Effects of pretreatment with LY2090314, a potent glycogen synthase kinase-3 inhibitor, on methamphetamine-induced hyperlocomotion and stereotypy in mice

Abstract

Glycogen synthase kinase-3 (GSK-3) is one of the most essential serine/threonine kinases, which are constitutively active, multifaceted, and ubiquitous in nature. In mammalian cells, GSK-3 is formed as the two isoforms termed GSK-3a and GSK-3b. GSK-3b is present in a high concentration in the abundance of tissues in the central nervous system, regulating a crucial role in neuronal signaling pathways.
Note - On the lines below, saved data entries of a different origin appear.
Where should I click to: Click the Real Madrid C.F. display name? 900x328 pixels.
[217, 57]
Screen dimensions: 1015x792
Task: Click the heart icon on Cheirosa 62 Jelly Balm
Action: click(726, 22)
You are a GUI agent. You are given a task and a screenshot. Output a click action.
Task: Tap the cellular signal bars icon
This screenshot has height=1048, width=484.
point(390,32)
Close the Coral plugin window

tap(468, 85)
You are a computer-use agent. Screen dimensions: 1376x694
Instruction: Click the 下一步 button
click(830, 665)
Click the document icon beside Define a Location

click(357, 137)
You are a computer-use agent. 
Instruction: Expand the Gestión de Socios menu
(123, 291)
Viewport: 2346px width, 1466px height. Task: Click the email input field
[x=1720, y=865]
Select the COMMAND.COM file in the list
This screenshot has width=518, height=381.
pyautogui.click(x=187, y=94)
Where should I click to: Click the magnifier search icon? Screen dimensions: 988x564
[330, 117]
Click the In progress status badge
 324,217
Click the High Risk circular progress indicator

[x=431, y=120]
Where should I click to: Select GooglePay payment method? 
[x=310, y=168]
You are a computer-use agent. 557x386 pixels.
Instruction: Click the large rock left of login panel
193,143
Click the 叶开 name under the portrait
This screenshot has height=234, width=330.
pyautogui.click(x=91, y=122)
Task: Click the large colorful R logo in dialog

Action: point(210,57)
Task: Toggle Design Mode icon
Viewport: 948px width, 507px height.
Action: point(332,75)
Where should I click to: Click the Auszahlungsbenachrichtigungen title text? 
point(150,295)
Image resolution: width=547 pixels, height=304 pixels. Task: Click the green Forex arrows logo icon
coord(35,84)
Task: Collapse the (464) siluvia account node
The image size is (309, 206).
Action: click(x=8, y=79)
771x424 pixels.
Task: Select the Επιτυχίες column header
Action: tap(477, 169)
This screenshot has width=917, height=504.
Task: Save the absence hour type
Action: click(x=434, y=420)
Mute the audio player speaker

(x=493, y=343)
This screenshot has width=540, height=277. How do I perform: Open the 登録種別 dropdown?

The research for involvement of GSK-3b signaling in drug abuse liability has been progressed based on the studies investigating molecular and cellular mechanism of action, but few reports have been made on animal research so far. In this presentation, we will demonstrate that pretreatment with LY2090314 (2.5, 10, 25 mg/kg), a potent GSK-3b inhibitor, tended to have an inhibitory effect on methamphetamine (METH; 3 mg/kg)-induced hyperlocomotion. For stereotyped behavior (10 mg/kg of METH), LY2090314 significantly inhibited METH-induced stereotypy in a dose-dependent fashion. Stereotyped biting was significantly reduced by doses of LY2090314. These results suggest that GSK-3 signaling pathway is essential for the expression of METH-induced stereotypy.